Global investors’ hunt for return has become so keen that Australian bonds have in recent months seen high correlations with changes in yields on German bunds, according to UBS Global Asset Management.
After making headlines for negative yields in March, German bund yields rallied in April and Australian bonds yields followed suit despite domestic economic circumstances being unchanged.
Ashley Perrot, managing director of Pan Asia fixed income at UBS Global Asset Management, said it was a symptom of investors all looking in the same place for yield, particularly as interest rates on Australian bonds are relatively high among developed nations.
“German bunds were never something that the Australian investor had to worry about,” he said. “But now everything is correlated, markets are now completely global.”
Sharp volatility is also being caused by investors chasing certain segments of the market for yield, but lacking enough investors on the other side of the deal. In April, there was an unusually high 20bps appreciation in German bunds in one day.
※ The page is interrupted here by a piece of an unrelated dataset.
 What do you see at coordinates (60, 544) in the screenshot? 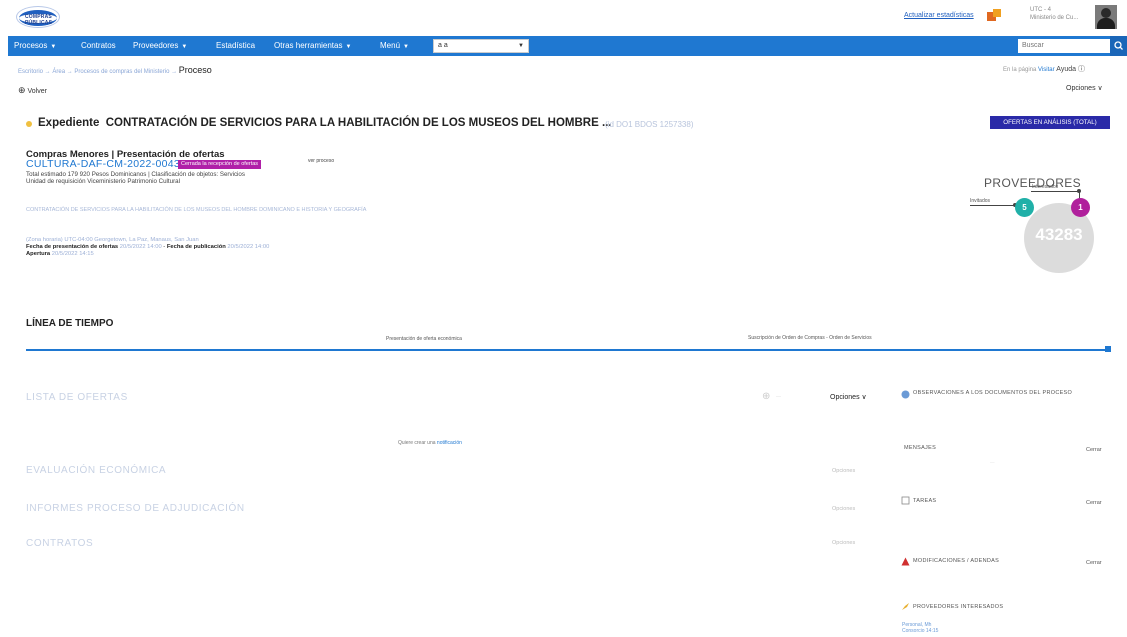
I see `section-contratos: CONTRATOS` at bounding box center [60, 544].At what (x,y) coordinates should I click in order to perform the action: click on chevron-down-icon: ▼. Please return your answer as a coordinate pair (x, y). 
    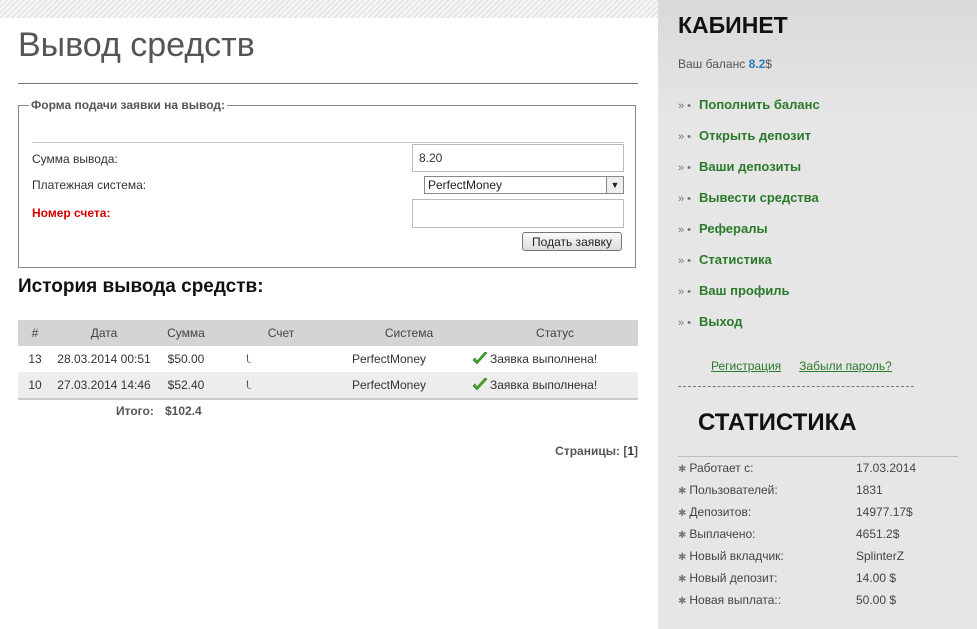
    Looking at the image, I should click on (614, 185).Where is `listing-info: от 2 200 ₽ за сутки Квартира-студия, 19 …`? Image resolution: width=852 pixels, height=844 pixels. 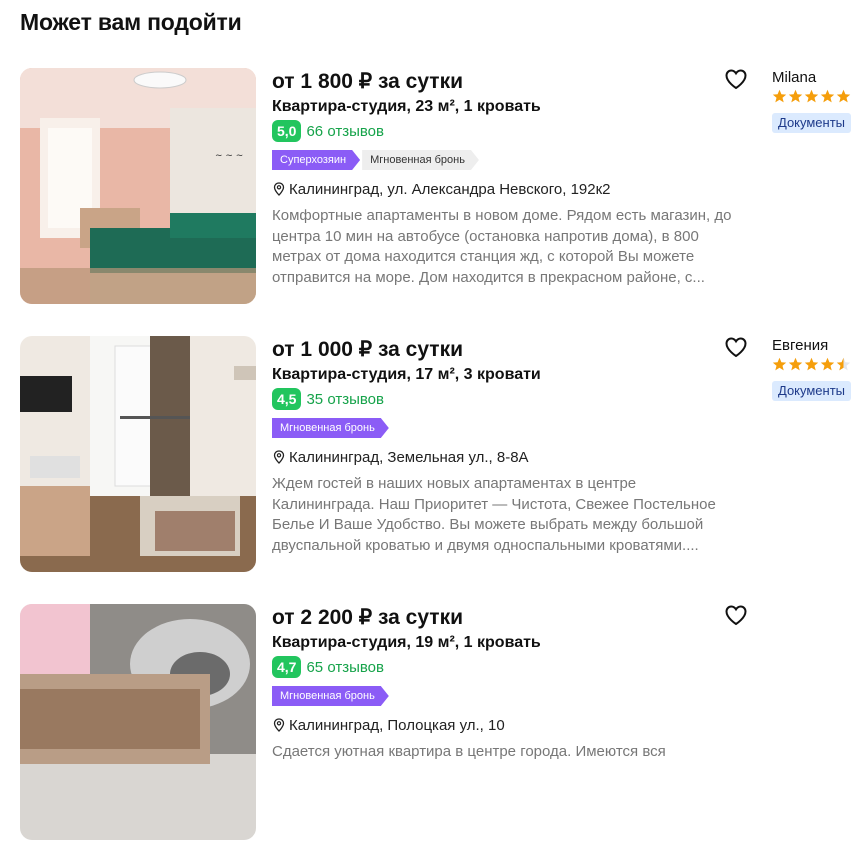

Such is the state of the market that UBS Global Asset Management is anticipating growing peer to peer trading to ease liquidity shortfalls caused by quantitative easing.
“The more liquidity is being pumped in the less liquid the market becomes, because the liquidity goes in to the same pockets chasing for yield,” explained Perrot.
In this way international investors targeting Australian bonds often come from investors whose domestic markets have seen yields decline due to quantitative easing.
“Five years ago European investors did not need to look for yields elsewhere, but you are not getting paid for the risk you are taking in Europe anymore,” he said.
The result, he added, was that domestic fund managers in Australia now had to be aware of not just local economic data, but what was driving investor behaviour globally.